The Acid Gate in the Lysosome

The acidic environment within lysosomes is maintained within a narrow pH range (pH 4.5-5.0) optimal for digesting autophagic cargo macromolecules so that the resulting building block metabolites can be reused. This pH homeostasis is a consequence of proton influx produced by a V-type H+-translocating ATPase (V-ATPase) and rapid proton efflux through an unidentified leak pathway. By performing a candidate expression screening, we discovered that the TMEM175 gene encodes a proton-activated, proton-selective channel (LyPAP) that is required for lysosomal H+ leak currents. The activity of LyPAP is most active when lysosomes are hyper-acidified, and cells lacking TMEM175 exhibit lysosomal hyper-acidification and impaired proteolytic degradation, both of which can be restored by optimizing lysosomal pH using pharmacological agents.
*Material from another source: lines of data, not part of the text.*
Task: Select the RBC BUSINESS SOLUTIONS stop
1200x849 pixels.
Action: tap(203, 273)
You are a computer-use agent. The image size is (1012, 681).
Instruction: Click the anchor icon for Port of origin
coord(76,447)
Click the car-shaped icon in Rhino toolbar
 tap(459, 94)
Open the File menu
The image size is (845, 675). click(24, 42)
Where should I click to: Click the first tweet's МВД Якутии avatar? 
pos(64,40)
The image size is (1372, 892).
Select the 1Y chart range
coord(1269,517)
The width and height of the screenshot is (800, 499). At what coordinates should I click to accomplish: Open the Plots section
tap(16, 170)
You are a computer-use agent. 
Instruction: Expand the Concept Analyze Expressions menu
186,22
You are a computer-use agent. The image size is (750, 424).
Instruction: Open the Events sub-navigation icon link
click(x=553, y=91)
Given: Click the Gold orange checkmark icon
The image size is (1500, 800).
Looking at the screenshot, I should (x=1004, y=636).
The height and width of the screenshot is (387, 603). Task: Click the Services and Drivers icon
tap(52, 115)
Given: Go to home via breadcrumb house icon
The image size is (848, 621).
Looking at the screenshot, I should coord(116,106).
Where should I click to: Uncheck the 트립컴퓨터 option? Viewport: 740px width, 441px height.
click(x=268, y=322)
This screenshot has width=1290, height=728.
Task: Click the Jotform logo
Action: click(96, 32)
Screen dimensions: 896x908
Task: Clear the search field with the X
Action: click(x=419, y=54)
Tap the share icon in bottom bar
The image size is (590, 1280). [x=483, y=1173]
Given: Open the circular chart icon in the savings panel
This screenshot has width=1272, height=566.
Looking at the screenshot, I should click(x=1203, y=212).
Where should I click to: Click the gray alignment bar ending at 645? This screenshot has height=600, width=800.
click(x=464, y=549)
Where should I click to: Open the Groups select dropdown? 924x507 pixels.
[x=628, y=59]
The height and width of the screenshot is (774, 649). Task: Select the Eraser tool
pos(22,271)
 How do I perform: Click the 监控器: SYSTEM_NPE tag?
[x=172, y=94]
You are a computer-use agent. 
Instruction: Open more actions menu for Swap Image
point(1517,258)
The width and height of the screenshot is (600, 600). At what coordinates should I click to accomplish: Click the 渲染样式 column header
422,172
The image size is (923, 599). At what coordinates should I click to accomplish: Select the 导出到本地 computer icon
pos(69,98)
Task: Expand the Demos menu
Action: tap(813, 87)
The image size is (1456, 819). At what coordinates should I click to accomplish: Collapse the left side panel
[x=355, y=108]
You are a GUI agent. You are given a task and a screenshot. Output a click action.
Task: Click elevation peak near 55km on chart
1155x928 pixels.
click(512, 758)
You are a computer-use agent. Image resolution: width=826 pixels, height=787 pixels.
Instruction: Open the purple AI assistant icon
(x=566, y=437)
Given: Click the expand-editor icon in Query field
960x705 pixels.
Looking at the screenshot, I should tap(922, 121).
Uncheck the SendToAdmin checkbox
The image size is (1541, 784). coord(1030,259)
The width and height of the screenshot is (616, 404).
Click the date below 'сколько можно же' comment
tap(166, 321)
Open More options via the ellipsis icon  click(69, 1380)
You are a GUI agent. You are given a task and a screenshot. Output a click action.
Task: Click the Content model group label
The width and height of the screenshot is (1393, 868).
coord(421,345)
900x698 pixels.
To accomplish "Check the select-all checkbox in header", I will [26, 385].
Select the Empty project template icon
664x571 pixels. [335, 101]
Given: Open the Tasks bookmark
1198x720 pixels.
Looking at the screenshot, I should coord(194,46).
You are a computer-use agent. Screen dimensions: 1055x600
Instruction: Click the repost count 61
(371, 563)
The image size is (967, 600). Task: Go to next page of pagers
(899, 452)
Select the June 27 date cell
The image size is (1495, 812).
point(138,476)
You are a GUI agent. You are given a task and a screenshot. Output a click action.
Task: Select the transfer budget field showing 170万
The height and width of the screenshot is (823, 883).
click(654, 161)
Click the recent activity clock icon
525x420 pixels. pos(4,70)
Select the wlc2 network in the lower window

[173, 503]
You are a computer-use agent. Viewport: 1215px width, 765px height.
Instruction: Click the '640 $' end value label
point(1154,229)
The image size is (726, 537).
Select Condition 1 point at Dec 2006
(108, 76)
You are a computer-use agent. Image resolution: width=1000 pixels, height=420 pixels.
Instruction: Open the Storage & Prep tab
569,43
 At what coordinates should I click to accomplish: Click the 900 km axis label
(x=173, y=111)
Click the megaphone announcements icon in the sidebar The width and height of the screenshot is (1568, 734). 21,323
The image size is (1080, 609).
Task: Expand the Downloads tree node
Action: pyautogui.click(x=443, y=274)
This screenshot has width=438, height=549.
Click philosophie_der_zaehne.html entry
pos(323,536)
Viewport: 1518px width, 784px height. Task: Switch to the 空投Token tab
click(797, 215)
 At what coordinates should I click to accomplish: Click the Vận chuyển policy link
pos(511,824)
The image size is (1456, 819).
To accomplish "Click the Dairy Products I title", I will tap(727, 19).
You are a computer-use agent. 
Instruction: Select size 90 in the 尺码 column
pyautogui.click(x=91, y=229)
Variants of TMEM175 that are associated with susceptibility to Parkinson disease (PD) cause a reduction in TMEM175-dependent LyPAP currents and lysosomal hyper-acidification. Hence, our studies not only reveal an essential H+-dissipating pathway in lysosomes, but also provide a molecular target to regulate pH-dependent lysosomal functions and associated pathologies.

Automated summary

The TMEM175 gene encodes the LyPAP channel, which is essential for lysosomal proton leak currents and is most active during lysosomal hyper-acidification. Lack of TMEM175 leads to lysosomal hyper-acidification and impaired proteolytic degradation, while variants associated with susceptibility to Parkinson's disease cause a reduction in LyPAP currents and lysosomal hyper-acidification.